Selected extract:
☆ ☆ ☆
I am watching for a lot of the Cabinet taps and to be able to see where he is going to go on tapping the Cabinet officials in the different areas, like, commerce, trade, and treasury. You remember that one of his campaign promises was declaring China as a currency manipulator and going after them immediately. The reality of what that really means or looks like will sink in on President Trump and who he selects for the treasury. If that treasury person selected is familiar with international trade that is a very different position than someone who is not familiar with international trade being in a treasury position. The steps so far have been positive to me and the people he puts in leadership-we are going to try and stay engaged in that.
I would also tell you that I expect Paul Ryan to be the point person to negotiate any tax policy that may be happening.
Paul was very deliberate and particular in putting together a large-scale proposal for our tax policy and included some on health care. That would be an agenda item when we have someone at the House, Senate and White House, who would have a full-on agenda and Paul would have that ready to go. Paul is the one with a plan in his desk and, as all of you know, whoever has the well-written plan becomes the strong man and the starting point, so I would expect that the House tax policy would be what actually starts the conversation.
Brent: Senator that is a very good starting point. I know in some of our discussions here, we are thinking about what does the first 100 days of the Trump administration look like. He is an enigma to many of us and he seems to be one that very much oscillates a lot. We are seeing him temper some of his positions somewhat, including right now, including that the wall may be a fence and not wanting to repeal all of the Obamacare, but he did make a lot of rather bold promises to the folks in order to tap into a sentiment that has enabled him to be elected.
☆ ☆ ☆
Data provided:

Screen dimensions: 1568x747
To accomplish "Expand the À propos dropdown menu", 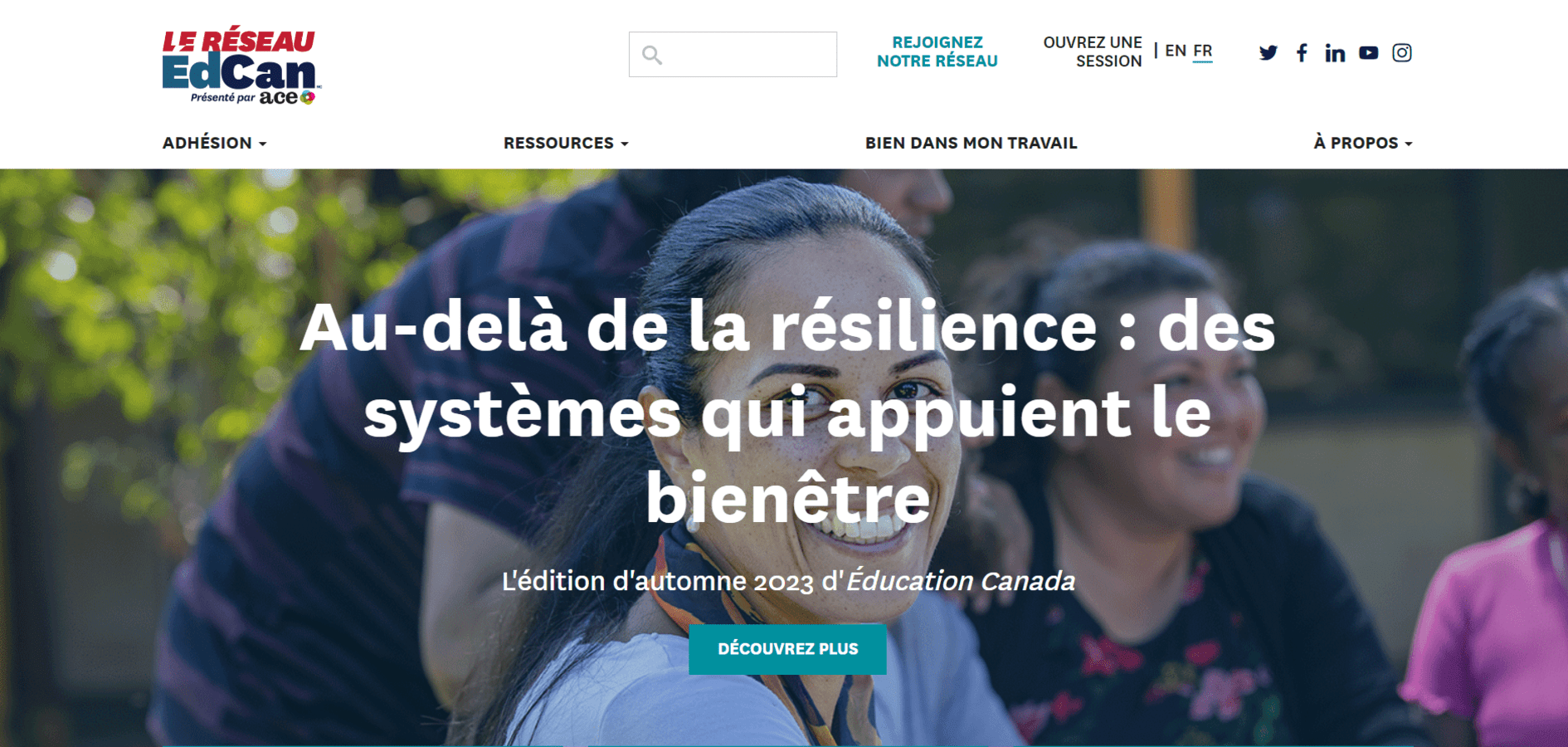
☆ ☆ ☆
Request:
Can you pull out the whole passage above on the Trump transition, Cabinet picks and tax policy, reproducing it word for word?

Exercise response:
I am watching for a lot of the Cabinet taps and to be able to see where he is going to go on tapping the Cabinet officials in the different areas, like, commerce, trade, and treasury. You remember that one of his campaign promises was declaring China as a currency manipulator and going after them immediately. The reality of what that really means or looks like will sink in on President Trump and who he selects for the treasury. If that treasury person selected is familiar with international trade that is a very different position than someone who is not familiar with international trade being in a treasury position. The steps so far have been positive to me and the people he puts in leadership-we are going to try and stay engaged in that.
I would also tell you that I expect Paul Ryan to be the point person to negotiate any tax policy that may be happening.
Paul was very deliberate and particular in putting together a large-scale proposal for our tax policy and included some on health care. That would be an agenda item when we have someone at the House, Senate and White House, who would have a full-on agenda and Paul would have that ready to go. Paul is the one with a plan in his desk and, as all of you know, whoever has the well-written plan becomes the strong man and the starting point, so I would expect that the House tax policy would be what actually starts the conversation.
Brent: Senator that is a very good starting point. I know in some of our discussions here, we are thinking about what does the first 100 days of the Trump administration look like. He is an enigma to many of us and he seems to be one that very much oscillates a lot. We are seeing him temper some of his positions somewhat, including right now, including that the wall may be a fence and not wanting to repeal all of the Obamacare, but he did make a lot of rather bold promises to the folks in order to tap into a sentiment that has enabled him to be elected.